PASSAGE PROVIDED:
===============

In addition, uterine polyps are an important cause of dysfunctional menstruation, providing the basis for these symptoms in certain women who have abnormal uterine bleeding. These polyps can also be a risk factor for uterine cancer, as well.  (Such cancer is much less likely in premenopausal women).  Uterine polyps can become symptomatic in women of any age but are more likely to become evident in perimenopausal or postmenopausal women (in whom they can cause light bleeding).  Risk factors for uterine polyps include age, menopause, presence of cervical polyps, and previous drug treatment with tamoxifen.

===============

PROVIDED MATERIAL:
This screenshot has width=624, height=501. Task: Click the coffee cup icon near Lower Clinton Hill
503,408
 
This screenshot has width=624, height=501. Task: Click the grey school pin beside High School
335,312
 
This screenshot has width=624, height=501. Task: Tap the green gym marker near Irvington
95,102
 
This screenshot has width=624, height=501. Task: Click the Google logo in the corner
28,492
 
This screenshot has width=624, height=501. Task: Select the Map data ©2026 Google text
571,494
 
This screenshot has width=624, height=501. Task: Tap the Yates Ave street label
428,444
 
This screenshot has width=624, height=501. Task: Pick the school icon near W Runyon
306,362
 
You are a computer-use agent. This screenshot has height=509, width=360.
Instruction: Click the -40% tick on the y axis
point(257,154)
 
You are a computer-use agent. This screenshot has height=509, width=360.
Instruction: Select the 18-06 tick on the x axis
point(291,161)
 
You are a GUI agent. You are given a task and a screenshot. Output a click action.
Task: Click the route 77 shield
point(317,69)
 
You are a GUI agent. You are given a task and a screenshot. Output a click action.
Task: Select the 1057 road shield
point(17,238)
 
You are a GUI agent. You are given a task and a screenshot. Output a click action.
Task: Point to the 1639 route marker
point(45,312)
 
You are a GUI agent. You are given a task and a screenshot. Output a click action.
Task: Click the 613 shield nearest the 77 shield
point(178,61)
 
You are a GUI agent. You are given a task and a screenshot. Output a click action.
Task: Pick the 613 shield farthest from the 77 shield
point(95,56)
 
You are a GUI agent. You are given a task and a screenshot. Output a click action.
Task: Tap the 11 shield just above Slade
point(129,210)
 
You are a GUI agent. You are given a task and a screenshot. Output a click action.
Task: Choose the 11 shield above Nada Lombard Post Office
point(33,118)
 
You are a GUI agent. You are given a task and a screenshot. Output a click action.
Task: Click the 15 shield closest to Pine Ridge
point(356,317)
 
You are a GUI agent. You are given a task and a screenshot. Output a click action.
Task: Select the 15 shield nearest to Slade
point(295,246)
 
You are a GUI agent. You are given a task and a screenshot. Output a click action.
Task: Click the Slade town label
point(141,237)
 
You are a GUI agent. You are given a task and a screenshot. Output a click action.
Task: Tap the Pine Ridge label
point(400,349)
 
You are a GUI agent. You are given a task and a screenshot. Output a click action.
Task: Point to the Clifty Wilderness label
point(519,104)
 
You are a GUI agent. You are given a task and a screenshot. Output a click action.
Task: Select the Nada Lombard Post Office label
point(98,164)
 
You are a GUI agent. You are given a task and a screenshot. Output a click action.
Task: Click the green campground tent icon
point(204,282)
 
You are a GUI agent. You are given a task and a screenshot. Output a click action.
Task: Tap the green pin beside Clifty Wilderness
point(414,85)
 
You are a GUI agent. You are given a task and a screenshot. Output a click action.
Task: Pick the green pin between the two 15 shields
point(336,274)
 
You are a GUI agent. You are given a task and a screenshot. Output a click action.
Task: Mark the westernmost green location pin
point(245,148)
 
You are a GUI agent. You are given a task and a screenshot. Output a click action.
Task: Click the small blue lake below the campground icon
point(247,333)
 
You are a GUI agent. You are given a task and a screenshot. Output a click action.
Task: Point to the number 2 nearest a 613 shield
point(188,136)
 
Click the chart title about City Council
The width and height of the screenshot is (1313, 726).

===============

According to the passage on uterine polyps, what are the risk factors for uterine polyps? The items are separate material from the passage on uterine polyps.

Age, menopause, presence of cervical polyps, and previous drug treatment with tamoxifen.